*EXERCISE REQUIREMENTS*
After finding the line that contains "At what coordinates" in the entries below, retype it and every following line precisely, the last included.

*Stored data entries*
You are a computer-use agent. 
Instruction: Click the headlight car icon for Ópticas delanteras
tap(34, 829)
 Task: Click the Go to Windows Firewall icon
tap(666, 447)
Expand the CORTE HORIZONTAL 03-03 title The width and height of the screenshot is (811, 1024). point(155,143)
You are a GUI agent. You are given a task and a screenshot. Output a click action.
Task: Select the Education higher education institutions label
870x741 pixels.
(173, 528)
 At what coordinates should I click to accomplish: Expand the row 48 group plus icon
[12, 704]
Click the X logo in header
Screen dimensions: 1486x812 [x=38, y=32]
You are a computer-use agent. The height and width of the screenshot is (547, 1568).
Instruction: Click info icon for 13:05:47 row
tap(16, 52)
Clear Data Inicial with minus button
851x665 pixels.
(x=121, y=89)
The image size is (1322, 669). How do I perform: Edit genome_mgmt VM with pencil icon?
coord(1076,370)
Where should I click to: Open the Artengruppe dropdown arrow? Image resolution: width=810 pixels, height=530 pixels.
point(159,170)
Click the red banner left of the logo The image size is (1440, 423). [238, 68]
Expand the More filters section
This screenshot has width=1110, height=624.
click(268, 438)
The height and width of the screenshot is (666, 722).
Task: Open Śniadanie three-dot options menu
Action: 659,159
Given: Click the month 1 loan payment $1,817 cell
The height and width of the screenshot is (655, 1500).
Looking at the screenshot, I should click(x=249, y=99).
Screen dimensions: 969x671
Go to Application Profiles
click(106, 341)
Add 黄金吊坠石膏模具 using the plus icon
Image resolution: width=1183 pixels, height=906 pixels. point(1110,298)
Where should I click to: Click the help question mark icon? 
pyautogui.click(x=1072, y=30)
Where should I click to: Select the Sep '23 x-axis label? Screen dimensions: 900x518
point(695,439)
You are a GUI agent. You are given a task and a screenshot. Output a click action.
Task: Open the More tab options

*EXERCISE RESULT*
 At what coordinates should I click to accomplish: Expand the row 48 group plus icon
[12, 704]
Click the X logo in header
Screen dimensions: 1486x812 [x=38, y=32]
You are a computer-use agent. The height and width of the screenshot is (547, 1568).
Instruction: Click info icon for 13:05:47 row
tap(16, 52)
Clear Data Inicial with minus button
851x665 pixels.
(x=121, y=89)
The image size is (1322, 669). How do I perform: Edit genome_mgmt VM with pencil icon?
coord(1076,370)
Where should I click to: Open the Artengruppe dropdown arrow? Image resolution: width=810 pixels, height=530 pixels.
point(159,170)
Click the red banner left of the logo The image size is (1440, 423). [238, 68]
Expand the More filters section
This screenshot has width=1110, height=624.
click(268, 438)
The height and width of the screenshot is (666, 722).
Task: Open Śniadanie three-dot options menu
Action: 659,159
Given: Click the month 1 loan payment $1,817 cell
The height and width of the screenshot is (655, 1500).
Looking at the screenshot, I should click(x=249, y=99).
Screen dimensions: 969x671
Go to Application Profiles
click(106, 341)
Add 黄金吊坠石膏模具 using the plus icon
Image resolution: width=1183 pixels, height=906 pixels. point(1110,298)
Where should I click to: Click the help question mark icon? 
pyautogui.click(x=1072, y=30)
Where should I click to: Select the Sep '23 x-axis label? Screen dimensions: 900x518
point(695,439)
You are a GUI agent. You are given a task and a screenshot. Output a click action.
Task: Open the More tab options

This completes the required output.